Reconstructive hand surgery for scleroderma joint contractures.

作者信息

Anandacoomarasamy Ananthila, Englert Helen, Manolios Nicholas, Kirkham Stuart

机构信息

Department of Rheumatology, Royal North Shore Hospital, St. Leonards, North South Wales, Australia.

出版信息

J Hand Surg Am. 2007 Sep;32(7):1107-12. doi: 10.1016/j.jhsa.2007.06.011.

Abstract

Systemic scleroderma can cause significant hand deformity and functional impairment. Surgery is often avoided due to the perceived risks of wound healing. The most common surgical procedures have been digital sympathectomy, arthrodesis or arthroplasty of the proximal interphalangeal (PIP) or both, and metacarpophalangeal (MCP) joints.
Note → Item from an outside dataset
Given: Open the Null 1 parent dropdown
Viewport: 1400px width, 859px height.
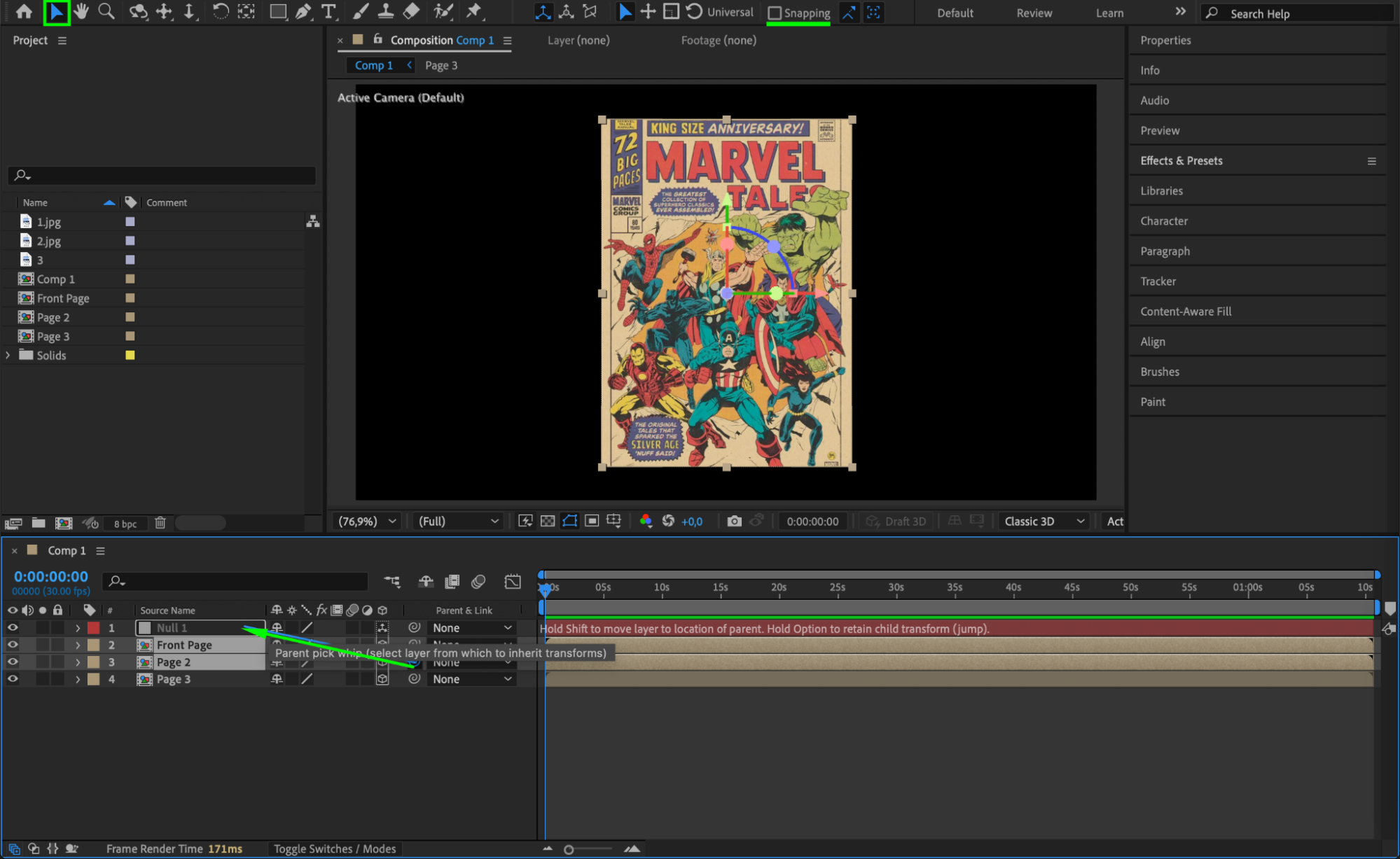Looking at the screenshot, I should point(471,628).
We describe herein successful soft tissue hand surgery in 2 patients for treatment of scleroderma claw deformities without the use of arthrodesis or arthroplasty. At the MCP joint, the tight capsules were excised, and the collateral ligaments and volar plates were released. At the PIP joints, the volar plates were released and the tight palmar skin was released, resulting in marked improvement of joint position. Intensive hand therapy was used to maximize function. In these 2 patients with claw deformity, we found that tight volar skin was the main contributor to flexion contracture at the PIP level. In contrast, joint capsule contracture was the main contributor to hyperextension deformity at the MCP level.

摘要

系统性硬化症可导致严重的手部畸形和功能障碍。由于存在伤口愈合风险,手术通常不被采用。最常见的外科手术包括手指交感神经切除术、近端指间关节(PIP)或两者以及掌指关节(MCP)的关节融合术或关节成形术。我们在此描述了2例成功的手部软组织手术,用于治疗硬皮病爪形畸形,且未使用关节融合术或关节成形术。在MCP关节处,切除紧张的关节囊,松解侧副韧带和掌板。在PIP关节处,松解掌板并松解紧张的手掌皮肤,从而使关节位置明显改善。采用强化手部治疗以最大限度地恢复功能。在这2例爪形畸形患者中,我们发现紧张的手掌皮肤是PIP水平屈曲挛缩的主要原因。相比之下,关节囊挛缩是MCP水平过伸畸形的主要原因。